Step inside, however, and you’ll discover where de’lish has been putting its real energy, and the key to its continued success. The counter teems with scratch-baked comestibles: plump muffins and scones in the morning, vegetable tarts and frittatas for lunch, and an all-day roster of exquisitely-assembled cakes, pastries, squares, and cookies. And did you see the salads? The sandwiches? Or that refrigerator behind you, packed with takeaway portions of braised short ribs and coq au vin?

It’s the happiest dilemma a diner can be faced with: everything looks so good that it’s hard to choose what to have. “This,” says owner Mark Davies, “is how you stay in business.”

When Davies and his wife Lori Debelle opened de’lish in 2007, they had a simple but ambitious vision for what they wanted their place to be.
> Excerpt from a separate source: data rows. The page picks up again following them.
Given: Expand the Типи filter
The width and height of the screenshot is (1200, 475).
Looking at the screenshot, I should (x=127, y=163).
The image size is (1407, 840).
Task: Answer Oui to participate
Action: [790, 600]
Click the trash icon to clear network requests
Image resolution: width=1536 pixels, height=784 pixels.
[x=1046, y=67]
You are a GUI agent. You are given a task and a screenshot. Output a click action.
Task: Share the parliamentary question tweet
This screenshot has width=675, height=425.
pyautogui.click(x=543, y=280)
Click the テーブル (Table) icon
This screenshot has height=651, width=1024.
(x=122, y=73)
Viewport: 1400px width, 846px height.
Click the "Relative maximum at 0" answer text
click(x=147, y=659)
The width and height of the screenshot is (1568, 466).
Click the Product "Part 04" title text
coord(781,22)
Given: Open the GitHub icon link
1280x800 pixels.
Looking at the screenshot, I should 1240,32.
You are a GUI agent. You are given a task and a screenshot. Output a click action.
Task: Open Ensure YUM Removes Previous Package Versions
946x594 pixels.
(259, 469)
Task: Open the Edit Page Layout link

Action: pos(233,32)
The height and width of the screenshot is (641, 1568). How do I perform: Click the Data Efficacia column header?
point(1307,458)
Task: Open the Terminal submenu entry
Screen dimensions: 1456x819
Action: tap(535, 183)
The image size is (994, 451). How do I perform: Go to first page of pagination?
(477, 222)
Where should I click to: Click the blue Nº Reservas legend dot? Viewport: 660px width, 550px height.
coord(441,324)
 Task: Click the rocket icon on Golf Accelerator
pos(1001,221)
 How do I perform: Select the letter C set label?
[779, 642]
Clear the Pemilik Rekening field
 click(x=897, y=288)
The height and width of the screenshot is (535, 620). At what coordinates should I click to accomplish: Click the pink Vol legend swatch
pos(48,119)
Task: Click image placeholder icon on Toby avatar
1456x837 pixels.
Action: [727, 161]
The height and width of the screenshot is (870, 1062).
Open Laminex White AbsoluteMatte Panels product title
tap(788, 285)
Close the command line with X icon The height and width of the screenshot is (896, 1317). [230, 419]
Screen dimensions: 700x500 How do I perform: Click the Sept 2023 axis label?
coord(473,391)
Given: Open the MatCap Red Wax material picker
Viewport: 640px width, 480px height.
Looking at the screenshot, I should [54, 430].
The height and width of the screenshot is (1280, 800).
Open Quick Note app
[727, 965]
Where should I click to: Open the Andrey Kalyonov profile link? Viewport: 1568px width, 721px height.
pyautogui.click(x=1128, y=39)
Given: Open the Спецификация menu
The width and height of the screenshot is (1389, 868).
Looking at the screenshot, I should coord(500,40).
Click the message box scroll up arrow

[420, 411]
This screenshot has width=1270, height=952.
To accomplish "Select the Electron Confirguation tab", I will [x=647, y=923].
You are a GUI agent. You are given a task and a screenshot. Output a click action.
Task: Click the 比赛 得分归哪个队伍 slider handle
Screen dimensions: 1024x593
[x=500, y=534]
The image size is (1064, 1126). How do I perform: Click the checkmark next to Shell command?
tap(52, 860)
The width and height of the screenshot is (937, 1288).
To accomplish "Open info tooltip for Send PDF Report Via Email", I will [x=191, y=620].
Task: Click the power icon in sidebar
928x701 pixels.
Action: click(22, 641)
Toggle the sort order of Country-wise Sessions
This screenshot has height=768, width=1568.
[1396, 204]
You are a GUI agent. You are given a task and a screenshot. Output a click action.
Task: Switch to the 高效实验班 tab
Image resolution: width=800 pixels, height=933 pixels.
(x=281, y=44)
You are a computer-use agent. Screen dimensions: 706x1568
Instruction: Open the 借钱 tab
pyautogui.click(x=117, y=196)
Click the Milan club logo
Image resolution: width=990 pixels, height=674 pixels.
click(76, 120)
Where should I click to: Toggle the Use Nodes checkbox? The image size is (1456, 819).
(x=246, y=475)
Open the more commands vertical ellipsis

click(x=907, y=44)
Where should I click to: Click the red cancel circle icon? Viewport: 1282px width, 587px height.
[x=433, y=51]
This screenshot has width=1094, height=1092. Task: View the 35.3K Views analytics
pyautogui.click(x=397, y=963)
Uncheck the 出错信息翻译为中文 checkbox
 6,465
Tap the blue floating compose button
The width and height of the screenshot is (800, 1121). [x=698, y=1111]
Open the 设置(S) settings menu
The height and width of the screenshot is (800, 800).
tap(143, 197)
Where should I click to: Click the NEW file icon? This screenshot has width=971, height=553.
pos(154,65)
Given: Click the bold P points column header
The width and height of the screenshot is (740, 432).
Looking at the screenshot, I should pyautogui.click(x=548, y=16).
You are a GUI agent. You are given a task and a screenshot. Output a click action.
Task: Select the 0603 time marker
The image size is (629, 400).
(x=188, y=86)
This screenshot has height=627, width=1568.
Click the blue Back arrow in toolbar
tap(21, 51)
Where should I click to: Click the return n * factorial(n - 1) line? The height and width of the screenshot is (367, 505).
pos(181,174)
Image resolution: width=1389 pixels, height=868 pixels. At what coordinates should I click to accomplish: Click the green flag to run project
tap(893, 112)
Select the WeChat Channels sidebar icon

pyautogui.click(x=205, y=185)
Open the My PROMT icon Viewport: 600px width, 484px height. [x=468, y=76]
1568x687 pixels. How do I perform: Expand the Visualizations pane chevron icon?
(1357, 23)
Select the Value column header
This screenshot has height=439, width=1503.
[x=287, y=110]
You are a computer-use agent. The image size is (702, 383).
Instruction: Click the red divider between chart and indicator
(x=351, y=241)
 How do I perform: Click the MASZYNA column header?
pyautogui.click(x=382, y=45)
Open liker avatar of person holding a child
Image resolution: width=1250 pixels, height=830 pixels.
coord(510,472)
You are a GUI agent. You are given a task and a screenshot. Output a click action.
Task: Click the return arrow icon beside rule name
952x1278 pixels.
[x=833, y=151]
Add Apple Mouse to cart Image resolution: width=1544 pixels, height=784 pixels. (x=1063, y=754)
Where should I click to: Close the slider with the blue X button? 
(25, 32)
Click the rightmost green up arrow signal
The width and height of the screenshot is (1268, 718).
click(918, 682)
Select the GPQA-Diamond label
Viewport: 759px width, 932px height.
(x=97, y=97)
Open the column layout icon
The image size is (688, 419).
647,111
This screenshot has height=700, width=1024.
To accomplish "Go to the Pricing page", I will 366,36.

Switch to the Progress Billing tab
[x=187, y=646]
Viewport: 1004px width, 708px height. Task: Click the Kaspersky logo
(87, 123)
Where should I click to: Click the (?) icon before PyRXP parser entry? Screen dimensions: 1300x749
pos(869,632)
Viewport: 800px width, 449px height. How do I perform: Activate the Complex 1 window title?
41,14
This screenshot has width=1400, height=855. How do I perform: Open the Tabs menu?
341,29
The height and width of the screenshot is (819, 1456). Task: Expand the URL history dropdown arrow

Davies, a classically-trained chef with a globetrotting background in hotels and catering, wanted to bring the refinement of fine dining into a casual, community-based setting. The idea was to offer something really good for everyone: from the regulars who stop by for their morning espresso, to the young parents and grande dames of Oak Bay, who rely on the takeaway menu for the kind of slow-cooked comfort food they have neither the time nor the inclination to prepare. “It’s their little escape,” Davies says.

This twofold commitment to quality and variety has seen de’lish flourish in its seven years of operation. “You can’t always come up with something new,” says Davies, “but you can give it your own twist and do it better.” 

“Do it better” seems to be the unwritten motto of this café. The menu leans toward traditional, classically-inspired fare — pain au chocolat and tarte au citron in the pastry case, prawns in Pernod and boeuf bourginon in the takeaway section — but each prepared with such care to become, in some cases, the Platonic ideal of what such foodstuffs ought to be. Take, for example, the flourless chocolate torte: a common enough patisserie item, but often carried too far in one direction — too bitter, too eggy, too dry, too sweet. But de’lish, by golly, hits it dead on the mark: dense and fudge-like to the fork, but smooth as whipped cream on the tongue, with just the right amount of sugar to temper the blackout intensity of the chocolate.